Este último particular es el que, encauzado a partir de un decepcionado y arrollador diálogo entre raciones de paté, espolea el conflicto dramático de No tocar la pasta, ya fundado de base por la colisión entre ese mundo romántico que se agota y su áspero opuesto que emerge para demolerlo definitivamente, y ahora, avanzando la trama, acuciado por el dilema del antihéroe entre recuperar la pequeña fortuna de su retiro o mantener el valor de sus principios y resarcir a su amigo, condenado por la mirada lánguida y vampírica de la jovencísima Jeanne Moreau –otra figura clave del polar de la mano de su participación en la relevante Ascensor para el cadalso-. La obra crece entre las intimidades de Max, en su lucha de resistencia desarrollada por la pura potencia de su ingenio y de su viril honorabilidad.
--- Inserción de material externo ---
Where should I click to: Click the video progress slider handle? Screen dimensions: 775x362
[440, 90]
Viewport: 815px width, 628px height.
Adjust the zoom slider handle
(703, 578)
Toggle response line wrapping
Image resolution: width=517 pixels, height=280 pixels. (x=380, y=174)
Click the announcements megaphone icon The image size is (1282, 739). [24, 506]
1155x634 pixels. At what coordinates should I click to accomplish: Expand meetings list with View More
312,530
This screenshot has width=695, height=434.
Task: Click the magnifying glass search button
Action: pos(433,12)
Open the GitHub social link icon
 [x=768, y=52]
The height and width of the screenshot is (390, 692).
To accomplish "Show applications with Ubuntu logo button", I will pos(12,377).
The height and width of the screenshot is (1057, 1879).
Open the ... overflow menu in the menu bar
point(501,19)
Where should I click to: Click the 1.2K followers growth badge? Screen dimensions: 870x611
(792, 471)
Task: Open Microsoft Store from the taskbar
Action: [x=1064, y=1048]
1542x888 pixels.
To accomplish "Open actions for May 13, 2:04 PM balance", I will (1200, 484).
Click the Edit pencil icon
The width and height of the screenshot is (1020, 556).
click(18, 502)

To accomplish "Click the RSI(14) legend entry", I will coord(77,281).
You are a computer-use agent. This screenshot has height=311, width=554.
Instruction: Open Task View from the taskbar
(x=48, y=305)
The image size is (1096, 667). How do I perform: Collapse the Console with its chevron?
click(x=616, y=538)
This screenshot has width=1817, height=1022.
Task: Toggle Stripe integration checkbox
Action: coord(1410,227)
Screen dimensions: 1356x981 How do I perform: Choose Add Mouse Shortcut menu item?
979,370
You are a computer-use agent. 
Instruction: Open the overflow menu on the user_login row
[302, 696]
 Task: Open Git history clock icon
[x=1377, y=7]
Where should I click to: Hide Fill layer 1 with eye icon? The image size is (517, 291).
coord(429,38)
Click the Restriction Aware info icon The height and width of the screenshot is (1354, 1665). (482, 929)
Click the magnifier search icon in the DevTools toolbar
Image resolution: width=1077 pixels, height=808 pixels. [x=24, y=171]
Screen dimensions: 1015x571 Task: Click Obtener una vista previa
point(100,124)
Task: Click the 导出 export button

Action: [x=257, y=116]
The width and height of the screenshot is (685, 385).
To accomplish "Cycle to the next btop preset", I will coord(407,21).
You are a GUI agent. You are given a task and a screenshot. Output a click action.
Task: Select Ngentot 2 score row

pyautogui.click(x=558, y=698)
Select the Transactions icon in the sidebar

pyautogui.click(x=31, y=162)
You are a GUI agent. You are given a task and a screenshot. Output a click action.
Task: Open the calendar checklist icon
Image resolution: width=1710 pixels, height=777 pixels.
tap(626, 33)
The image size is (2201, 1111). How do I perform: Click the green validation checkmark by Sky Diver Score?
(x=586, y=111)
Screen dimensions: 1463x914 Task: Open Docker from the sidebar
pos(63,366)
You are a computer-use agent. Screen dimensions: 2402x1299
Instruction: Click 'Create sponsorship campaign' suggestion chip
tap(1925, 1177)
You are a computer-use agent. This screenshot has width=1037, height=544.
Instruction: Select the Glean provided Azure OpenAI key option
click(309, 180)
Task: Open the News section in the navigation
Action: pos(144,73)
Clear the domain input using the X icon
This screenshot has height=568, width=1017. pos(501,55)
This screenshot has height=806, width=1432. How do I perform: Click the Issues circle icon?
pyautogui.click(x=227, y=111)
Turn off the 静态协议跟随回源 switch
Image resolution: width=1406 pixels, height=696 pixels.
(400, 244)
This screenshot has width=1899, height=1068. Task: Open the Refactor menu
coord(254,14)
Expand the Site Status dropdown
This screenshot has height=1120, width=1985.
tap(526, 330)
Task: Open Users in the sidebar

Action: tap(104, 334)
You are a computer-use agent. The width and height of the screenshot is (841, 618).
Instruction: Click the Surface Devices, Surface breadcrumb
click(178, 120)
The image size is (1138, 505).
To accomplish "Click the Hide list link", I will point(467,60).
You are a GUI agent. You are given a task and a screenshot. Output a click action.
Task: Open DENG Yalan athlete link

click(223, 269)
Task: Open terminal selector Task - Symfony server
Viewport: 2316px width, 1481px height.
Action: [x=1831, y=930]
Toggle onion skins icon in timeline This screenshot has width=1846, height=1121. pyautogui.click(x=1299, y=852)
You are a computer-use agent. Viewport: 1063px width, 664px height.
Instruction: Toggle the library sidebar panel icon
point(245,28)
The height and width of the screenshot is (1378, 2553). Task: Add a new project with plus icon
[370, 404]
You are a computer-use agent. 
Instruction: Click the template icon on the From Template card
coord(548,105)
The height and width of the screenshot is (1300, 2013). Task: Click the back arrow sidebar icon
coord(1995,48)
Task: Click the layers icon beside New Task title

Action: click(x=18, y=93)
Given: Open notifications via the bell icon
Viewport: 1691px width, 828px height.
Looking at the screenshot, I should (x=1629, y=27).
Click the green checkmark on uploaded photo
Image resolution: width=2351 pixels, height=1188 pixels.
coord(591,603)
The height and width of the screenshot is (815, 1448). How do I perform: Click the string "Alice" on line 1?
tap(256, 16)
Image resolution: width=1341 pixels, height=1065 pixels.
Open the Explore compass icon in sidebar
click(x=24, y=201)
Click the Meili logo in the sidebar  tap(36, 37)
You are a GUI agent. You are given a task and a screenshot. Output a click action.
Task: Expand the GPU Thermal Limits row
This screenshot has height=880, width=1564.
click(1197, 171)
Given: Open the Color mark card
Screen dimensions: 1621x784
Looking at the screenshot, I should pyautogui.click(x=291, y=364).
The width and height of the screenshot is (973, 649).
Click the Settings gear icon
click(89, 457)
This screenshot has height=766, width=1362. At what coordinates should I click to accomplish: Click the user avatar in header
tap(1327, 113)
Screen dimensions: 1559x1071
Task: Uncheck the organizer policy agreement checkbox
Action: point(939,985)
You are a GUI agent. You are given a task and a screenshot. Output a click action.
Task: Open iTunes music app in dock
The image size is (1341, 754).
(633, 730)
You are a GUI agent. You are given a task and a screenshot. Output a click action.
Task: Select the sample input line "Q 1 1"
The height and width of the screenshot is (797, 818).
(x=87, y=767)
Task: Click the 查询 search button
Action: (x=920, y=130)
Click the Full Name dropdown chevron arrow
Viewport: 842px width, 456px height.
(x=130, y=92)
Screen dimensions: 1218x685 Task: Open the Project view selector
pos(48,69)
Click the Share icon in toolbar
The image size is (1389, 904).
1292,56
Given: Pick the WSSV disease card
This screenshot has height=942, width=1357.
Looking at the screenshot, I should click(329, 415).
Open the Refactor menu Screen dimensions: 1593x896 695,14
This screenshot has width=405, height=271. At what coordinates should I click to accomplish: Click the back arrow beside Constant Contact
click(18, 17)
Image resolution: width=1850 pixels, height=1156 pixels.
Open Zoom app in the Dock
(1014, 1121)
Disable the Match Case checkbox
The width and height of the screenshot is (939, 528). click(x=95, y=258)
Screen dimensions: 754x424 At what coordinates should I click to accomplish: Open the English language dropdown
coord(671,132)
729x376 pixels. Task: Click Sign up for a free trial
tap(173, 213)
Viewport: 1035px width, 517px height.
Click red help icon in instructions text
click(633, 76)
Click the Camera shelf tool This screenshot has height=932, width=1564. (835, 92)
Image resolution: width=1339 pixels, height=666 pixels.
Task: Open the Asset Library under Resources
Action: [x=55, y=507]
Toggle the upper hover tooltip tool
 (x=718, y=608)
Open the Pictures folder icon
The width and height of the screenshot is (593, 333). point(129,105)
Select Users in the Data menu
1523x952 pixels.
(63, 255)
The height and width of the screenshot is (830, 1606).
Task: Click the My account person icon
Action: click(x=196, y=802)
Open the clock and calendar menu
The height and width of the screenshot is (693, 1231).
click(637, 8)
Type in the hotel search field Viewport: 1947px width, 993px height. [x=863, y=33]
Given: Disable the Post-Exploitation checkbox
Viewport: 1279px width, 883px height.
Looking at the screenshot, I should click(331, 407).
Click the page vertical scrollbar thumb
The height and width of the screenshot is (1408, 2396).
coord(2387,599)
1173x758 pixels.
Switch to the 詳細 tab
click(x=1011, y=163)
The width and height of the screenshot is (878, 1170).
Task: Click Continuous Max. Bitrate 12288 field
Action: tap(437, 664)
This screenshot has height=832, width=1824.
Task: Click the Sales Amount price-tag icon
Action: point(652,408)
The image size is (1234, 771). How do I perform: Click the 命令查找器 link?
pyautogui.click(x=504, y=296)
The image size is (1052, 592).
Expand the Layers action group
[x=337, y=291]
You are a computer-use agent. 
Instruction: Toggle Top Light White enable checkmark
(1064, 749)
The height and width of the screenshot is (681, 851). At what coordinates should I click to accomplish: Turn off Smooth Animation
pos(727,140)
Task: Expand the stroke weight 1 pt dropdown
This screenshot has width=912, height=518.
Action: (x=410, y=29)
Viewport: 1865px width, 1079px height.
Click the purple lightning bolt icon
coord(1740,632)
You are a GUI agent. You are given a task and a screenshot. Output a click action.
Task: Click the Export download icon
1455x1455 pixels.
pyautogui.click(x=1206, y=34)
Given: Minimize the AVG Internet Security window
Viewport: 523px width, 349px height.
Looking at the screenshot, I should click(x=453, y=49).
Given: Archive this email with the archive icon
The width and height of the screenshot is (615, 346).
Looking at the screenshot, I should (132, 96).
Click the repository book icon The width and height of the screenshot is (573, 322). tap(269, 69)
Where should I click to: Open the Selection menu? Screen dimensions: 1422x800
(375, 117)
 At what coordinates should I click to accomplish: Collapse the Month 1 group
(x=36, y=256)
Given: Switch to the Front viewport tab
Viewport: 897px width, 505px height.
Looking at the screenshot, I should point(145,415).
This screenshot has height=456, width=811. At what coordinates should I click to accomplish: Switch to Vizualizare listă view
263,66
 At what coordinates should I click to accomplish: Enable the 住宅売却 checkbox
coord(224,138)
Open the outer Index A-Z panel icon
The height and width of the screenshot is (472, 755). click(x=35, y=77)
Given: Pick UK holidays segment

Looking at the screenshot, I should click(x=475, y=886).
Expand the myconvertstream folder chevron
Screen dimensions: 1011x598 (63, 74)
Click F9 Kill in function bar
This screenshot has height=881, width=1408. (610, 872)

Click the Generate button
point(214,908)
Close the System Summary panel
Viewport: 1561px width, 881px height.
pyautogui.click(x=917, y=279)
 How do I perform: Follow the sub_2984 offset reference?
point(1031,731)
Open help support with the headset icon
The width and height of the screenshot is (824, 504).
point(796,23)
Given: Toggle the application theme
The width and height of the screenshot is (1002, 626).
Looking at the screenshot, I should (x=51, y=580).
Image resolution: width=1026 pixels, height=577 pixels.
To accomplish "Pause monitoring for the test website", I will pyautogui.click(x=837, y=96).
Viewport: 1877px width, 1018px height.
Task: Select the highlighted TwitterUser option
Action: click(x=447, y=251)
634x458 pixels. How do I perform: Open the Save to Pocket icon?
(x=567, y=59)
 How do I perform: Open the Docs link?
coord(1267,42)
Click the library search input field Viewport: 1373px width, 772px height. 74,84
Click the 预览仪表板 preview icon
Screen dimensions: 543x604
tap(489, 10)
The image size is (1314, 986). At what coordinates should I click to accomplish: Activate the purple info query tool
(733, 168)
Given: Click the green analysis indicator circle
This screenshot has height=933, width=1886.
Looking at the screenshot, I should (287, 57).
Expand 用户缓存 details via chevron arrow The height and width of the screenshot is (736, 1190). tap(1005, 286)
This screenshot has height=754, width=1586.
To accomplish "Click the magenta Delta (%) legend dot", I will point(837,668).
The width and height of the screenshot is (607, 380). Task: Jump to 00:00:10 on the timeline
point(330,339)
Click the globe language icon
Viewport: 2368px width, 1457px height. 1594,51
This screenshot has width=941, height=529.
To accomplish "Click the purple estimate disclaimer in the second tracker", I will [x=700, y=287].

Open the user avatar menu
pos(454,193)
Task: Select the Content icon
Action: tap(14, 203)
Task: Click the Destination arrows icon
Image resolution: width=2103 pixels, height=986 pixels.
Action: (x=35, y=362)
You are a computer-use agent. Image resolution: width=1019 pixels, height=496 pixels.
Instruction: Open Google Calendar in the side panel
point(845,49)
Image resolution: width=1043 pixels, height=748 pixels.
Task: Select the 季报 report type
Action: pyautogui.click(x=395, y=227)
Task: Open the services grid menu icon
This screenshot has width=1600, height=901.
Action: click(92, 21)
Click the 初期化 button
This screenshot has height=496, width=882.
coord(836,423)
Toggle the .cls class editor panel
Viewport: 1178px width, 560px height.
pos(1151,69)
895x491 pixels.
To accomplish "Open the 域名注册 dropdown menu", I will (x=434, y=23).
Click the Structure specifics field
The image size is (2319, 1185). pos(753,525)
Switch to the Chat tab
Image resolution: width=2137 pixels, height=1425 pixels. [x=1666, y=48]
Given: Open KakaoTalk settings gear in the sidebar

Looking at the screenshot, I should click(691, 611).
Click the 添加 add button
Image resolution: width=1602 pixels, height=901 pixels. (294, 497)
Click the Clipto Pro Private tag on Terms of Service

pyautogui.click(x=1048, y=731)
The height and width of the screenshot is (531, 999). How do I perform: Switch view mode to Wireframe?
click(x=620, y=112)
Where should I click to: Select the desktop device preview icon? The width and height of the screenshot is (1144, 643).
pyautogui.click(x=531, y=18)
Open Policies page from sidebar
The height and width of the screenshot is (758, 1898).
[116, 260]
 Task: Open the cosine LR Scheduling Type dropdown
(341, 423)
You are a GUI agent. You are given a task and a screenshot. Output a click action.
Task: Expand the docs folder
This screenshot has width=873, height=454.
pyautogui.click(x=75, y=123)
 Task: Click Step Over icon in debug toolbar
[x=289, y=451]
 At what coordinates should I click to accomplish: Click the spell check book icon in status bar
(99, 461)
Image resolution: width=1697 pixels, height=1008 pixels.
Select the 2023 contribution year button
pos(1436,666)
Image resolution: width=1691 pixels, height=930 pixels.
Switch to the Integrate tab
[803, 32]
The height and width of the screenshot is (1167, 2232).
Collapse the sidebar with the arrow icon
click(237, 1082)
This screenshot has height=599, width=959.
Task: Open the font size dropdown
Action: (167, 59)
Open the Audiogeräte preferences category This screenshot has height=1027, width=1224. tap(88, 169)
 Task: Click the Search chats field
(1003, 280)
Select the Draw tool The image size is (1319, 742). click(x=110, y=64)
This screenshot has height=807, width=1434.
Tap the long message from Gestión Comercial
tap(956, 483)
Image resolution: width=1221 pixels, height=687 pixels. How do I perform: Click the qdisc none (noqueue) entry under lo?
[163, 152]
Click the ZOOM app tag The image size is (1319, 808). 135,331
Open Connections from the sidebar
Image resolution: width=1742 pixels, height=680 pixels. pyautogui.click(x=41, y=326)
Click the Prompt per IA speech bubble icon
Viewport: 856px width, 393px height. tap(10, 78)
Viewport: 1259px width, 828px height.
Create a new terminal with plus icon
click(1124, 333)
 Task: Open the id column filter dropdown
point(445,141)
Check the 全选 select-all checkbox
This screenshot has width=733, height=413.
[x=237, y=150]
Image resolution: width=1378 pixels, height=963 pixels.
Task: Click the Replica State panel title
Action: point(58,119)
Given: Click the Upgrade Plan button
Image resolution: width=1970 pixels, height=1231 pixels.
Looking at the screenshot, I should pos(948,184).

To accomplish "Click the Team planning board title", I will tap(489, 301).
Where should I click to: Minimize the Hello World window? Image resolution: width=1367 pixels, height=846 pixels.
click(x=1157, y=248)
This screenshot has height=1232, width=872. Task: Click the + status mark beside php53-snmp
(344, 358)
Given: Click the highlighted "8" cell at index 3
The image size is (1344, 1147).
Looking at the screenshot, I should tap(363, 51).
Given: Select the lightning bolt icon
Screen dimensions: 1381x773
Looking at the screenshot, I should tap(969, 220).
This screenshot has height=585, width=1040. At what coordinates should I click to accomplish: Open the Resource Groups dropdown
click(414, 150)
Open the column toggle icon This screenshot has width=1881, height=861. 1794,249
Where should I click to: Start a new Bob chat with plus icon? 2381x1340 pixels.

Mientras, en consonancia, Jacques Becker estimula con una narración convenientemente cadenciosa y apesadumbrada, y con intenso y conmovedor lirismo –las magníficas escenas contrapuestas de los soliloquios-, este combate entre dignidad y derrotismo que embarga la atmósfera, el factor clave que determina el género, por encima incluso del atractivo que puedan poseer sus componendas policiales o delictivas. Porque, en sentido estricto, aquí lo de menos es la pasta que menciona el título, reducida casi a la nada por esa percepción del inexorable paso del tiempo que arroja la situación, los avatares y las fidelidades del viejo Max.